Farming & Fisheries

Award-winning Ian says farmers are always ready to embrace new ideas

November 24th, 2022 5:45 PM

By Emma Connolly

Ian Kingston, who was the overall winner of the 2022 Carbery Milk Quality & Sustainability Awards with his wife Marie, son Dylan, parents Dick and Kathleen and sister Shirley Bateman at the awards presentation in Fernhill House Hotel Clonakilty. Also included are Jason Hawkins, ceo Carbery; Cormac O’Keeffe, chairperson; Ciara Sheehan, members of Drinagh Co-op, Darren Lynch, Seamus Daly, David Shiels, Donal McCarthy, Raymond Collins, Brian O’Sullivan and Tim O’Regan. (Photo: Don MacMonagle)

Share this article

Ian Kingston is milking a herd of 181 cows on a 200 acre milking platform, and describes himself as being very interested in the facts and figures, which may be the secret to his farming success

FARMERS are out there working with nature every day and I don’t know any who are not trying to do their best. 

That’s the buoyant outlook of this year’s Carbery Milk Quality and Sustainability Awards winner, Ian Kingston. 

The Drinagh supplier, who farms at Sillertane, Dunmanway said: ‘I think most new ideas are embraced and farmers will always try new ideas if they have confidence in them. I think for everyone it’s about being realistic and only farming and taking on what we can manage, and what the environment and your land can manage.’

Ian farms with the help of his parents Dick and Kathleen, his wife Marie, and their children Dylan, (14) and Emma, (13). 

They are milking a herd of 181 cows on a 200 acre milking platform, producing an average of 430kg of milk solids per cow. 

Ian describes himself as being very interested in the facts and figures about his farm, as well as trialling new approaches: ‘I am always tracking and reading up on what’s happening and keeping up with the latest thinking to do the job right. I tend to be early in trialling new approaches because I trust the advice that I get and that we are never asked to try what won’t work. I also know my ground very well and I know what will work for me.’

One of the first Monitor Farmers (a Carbery/Teagasc joint programme supporting farmers) in 1997, Ian is still part of that group and has also participated in fertility and other trials in Moore Park. He is also part of a Green Acres group. Ian has also done a term on the board of Drinagh Co-op. 

He is a member of the Carbery Greener Dairy Farmers group and subsequently went on to complete the Diploma in Environmental Science with UCC. He has a focus on EBI and has been grass measuring for many years. He has trialled protected urea and all slurry is spread using a trailing shoe.

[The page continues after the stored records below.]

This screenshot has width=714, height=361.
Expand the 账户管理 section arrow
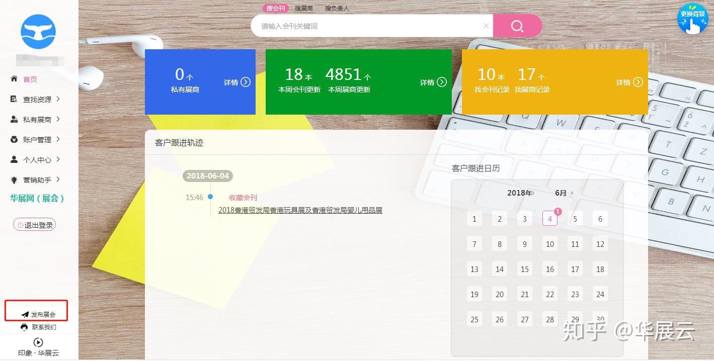point(59,139)

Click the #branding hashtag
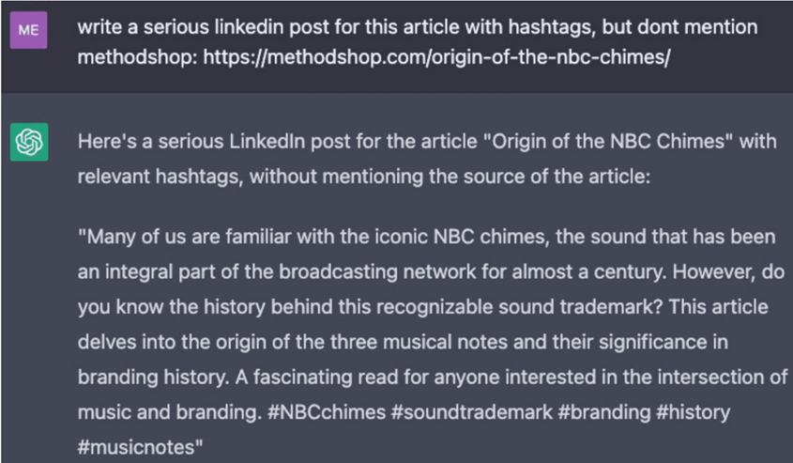[603, 412]
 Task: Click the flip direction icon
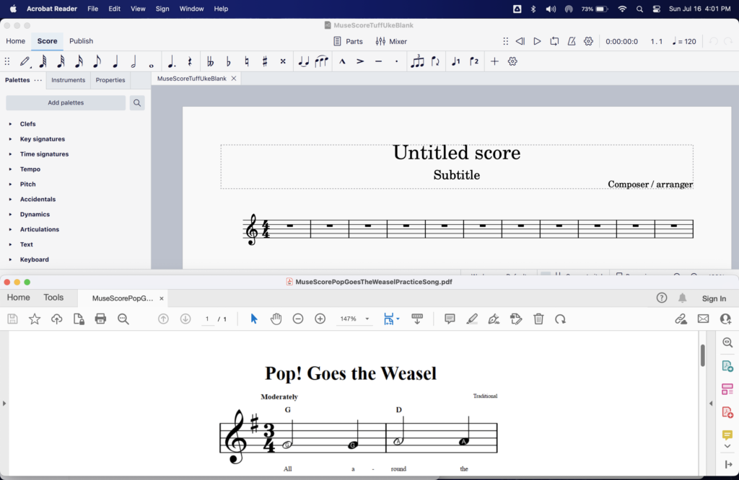point(435,62)
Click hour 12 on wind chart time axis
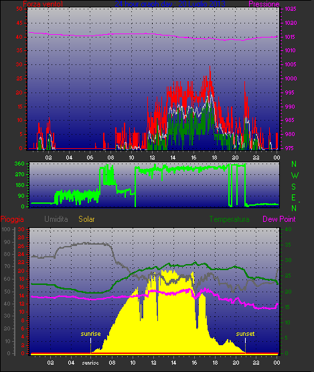314x372 pixels. point(152,158)
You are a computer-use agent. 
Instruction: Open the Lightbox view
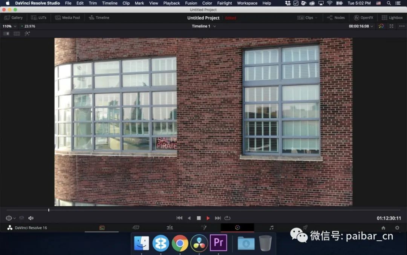pos(392,17)
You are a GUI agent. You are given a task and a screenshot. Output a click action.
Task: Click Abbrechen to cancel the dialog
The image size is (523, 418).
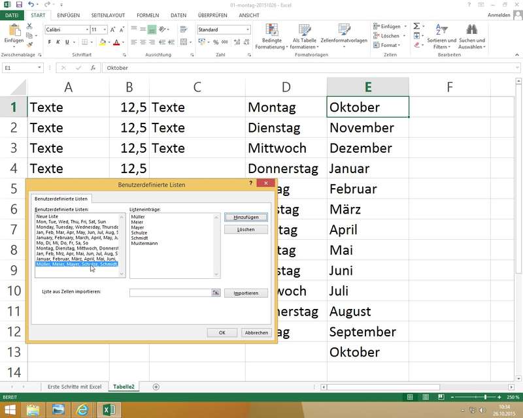[x=256, y=332]
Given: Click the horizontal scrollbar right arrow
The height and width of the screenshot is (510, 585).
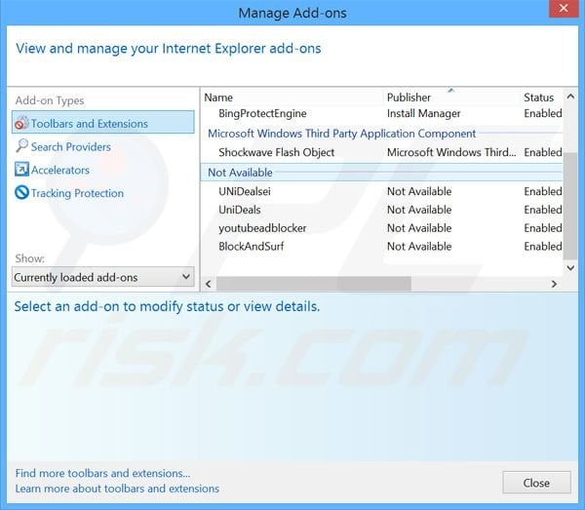Looking at the screenshot, I should (554, 284).
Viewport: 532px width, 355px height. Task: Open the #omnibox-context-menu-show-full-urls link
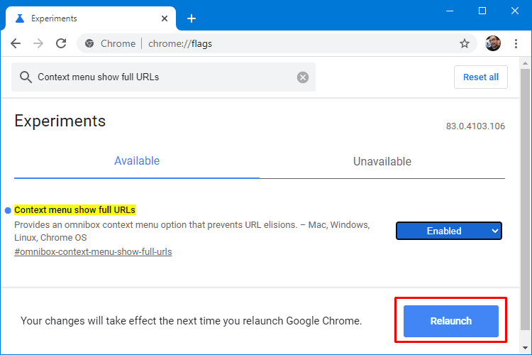[93, 252]
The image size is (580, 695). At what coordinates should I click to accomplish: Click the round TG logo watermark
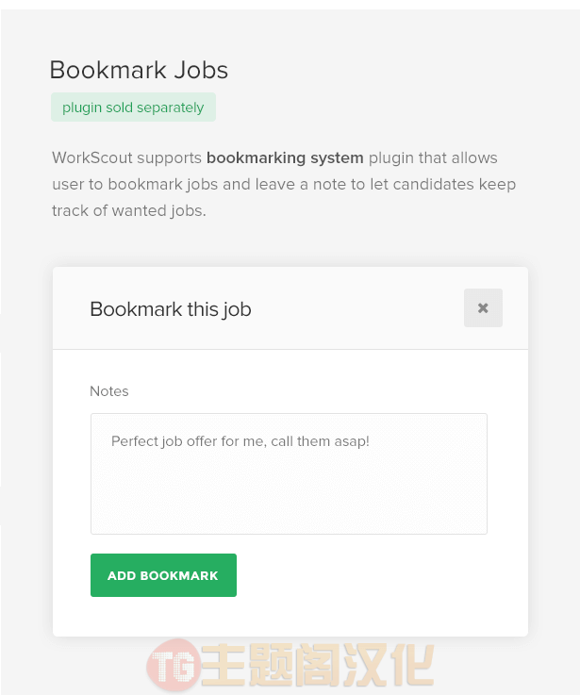[173, 664]
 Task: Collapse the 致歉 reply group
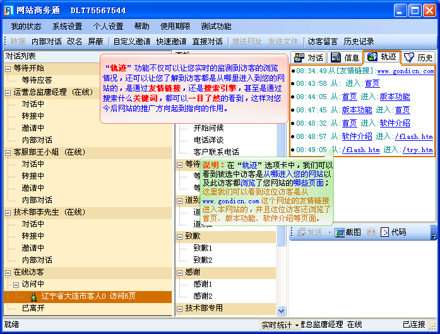click(179, 236)
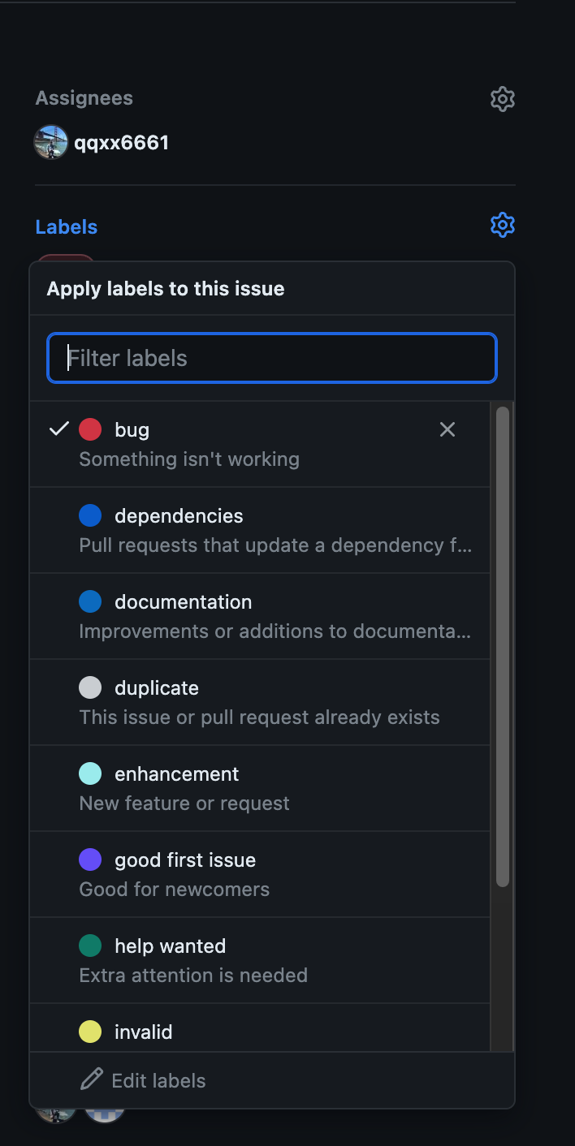This screenshot has height=1146, width=575.
Task: Click the qqxx6661 assignee avatar
Action: pos(51,143)
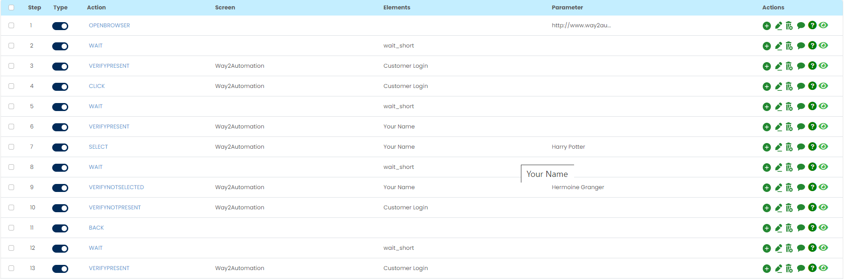
Task: Delete step 12 using its trash icon
Action: tap(789, 248)
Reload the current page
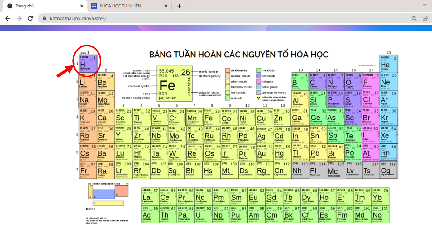The image size is (432, 235). [x=30, y=18]
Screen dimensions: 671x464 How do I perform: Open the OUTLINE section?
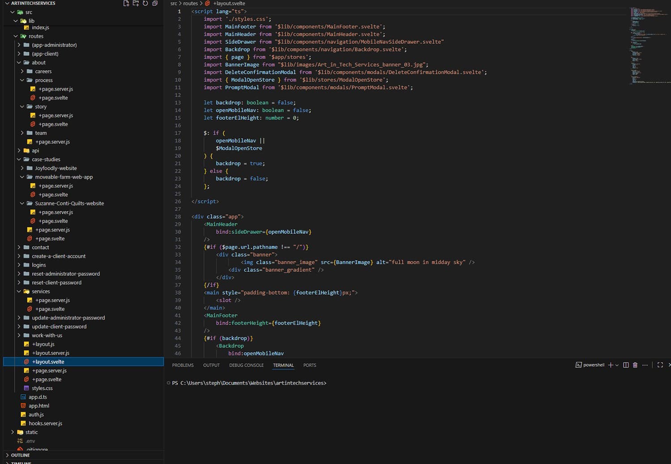pos(20,455)
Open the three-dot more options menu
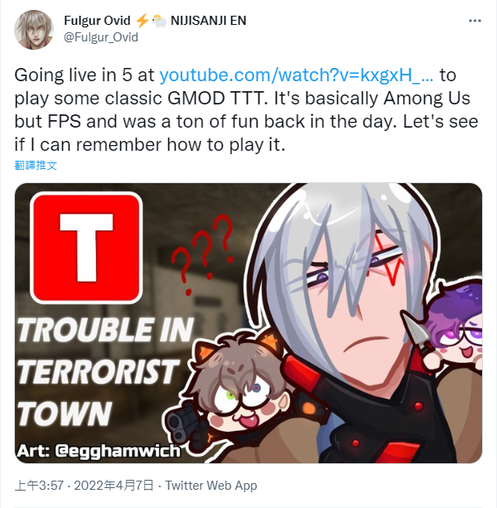497x508 pixels. [475, 21]
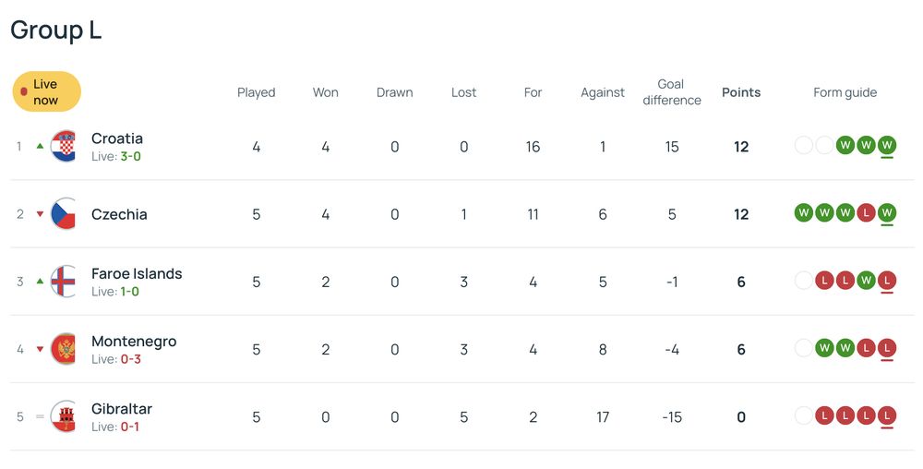Click the Form guide column header

tap(845, 92)
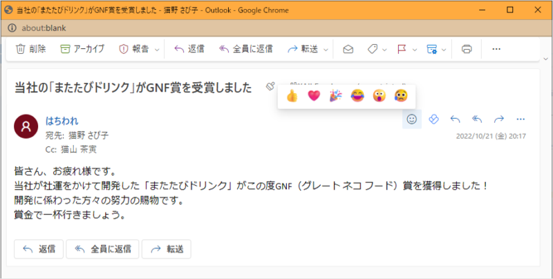Screen dimensions: 553x279
Task: Select the surprised face reaction
Action: (379, 96)

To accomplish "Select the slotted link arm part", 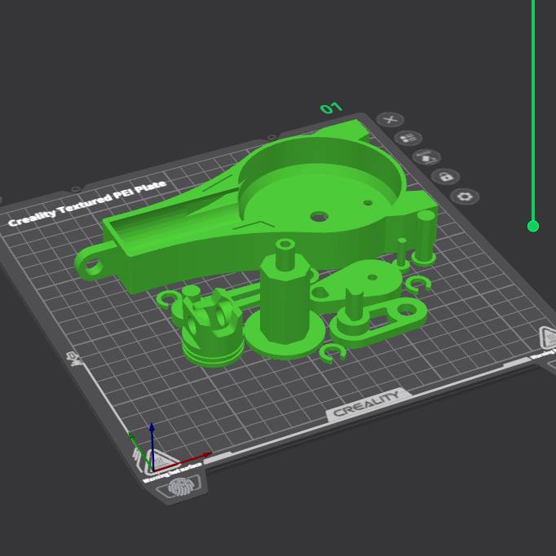I will [x=382, y=318].
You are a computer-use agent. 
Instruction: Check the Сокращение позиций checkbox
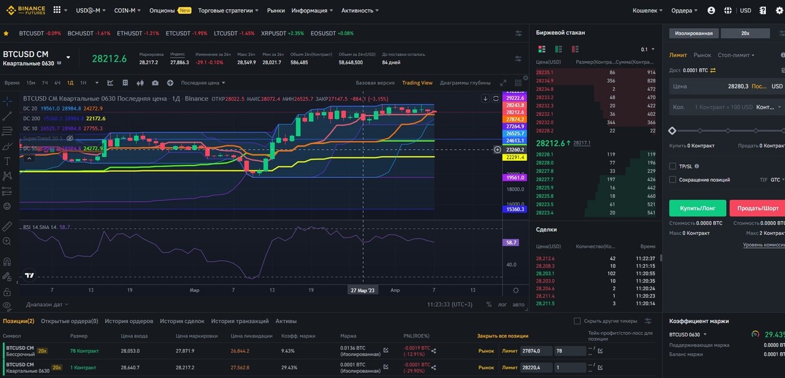673,179
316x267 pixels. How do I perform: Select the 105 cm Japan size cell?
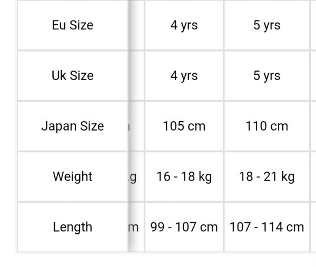184,126
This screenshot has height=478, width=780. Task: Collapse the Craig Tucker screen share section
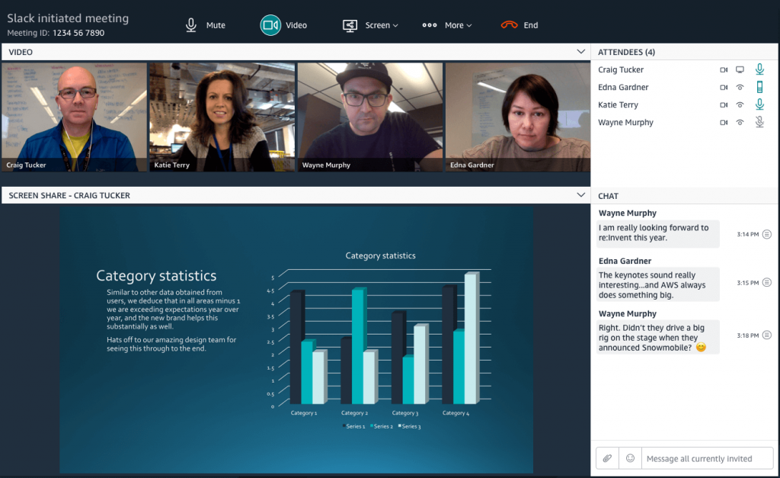pos(582,194)
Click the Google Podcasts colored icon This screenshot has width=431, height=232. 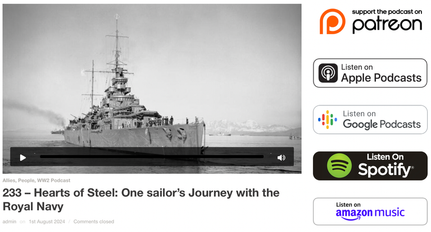point(328,119)
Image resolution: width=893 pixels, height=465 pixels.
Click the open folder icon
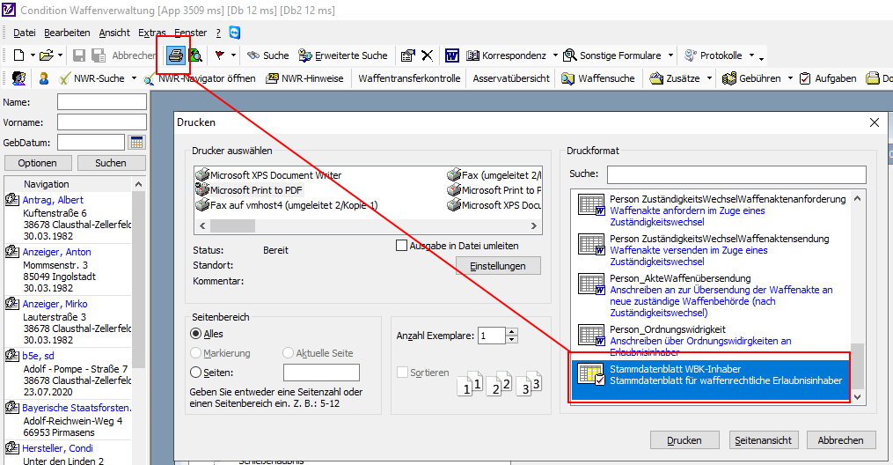[46, 55]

He has clover on about 20% of the farm, and also maintains hedgerows, and is planting new ones where needed. 

There were three finalists from each West Cork Co-op at the awards.

Bandon Co-op winner was Mícheál and Martina Dullea, Keelnameela; finalists were: Anthony Dempsey, Ballymountain, Innishannon; Éibhlín and Michael Kiely, Ballyvrin, Kinsale.  

Barryroe Co-op winner was Michael Coleman, Carrigeen, Butlerstown; finalists were: Laurence, Denis and Bridget Keohane, Ballintemple, Clonakilty and Patrick O’Brien, Brownstown, Ballinspittle.

Drinagh Co-op winner was Ian; with finalists: Sam Kingston, Bawnahow, Drimoleague and Timothy and Shane McCarthy, Dromusta West, Drimoleague 

Lisavaird Co-op winner  was Kevin Collins, Caruvouler, Ballineen; with finalists: Stanley Helen, Crohane, Ballinscarthy; Richard and Michael White, Tullineaskey, Clonakilty.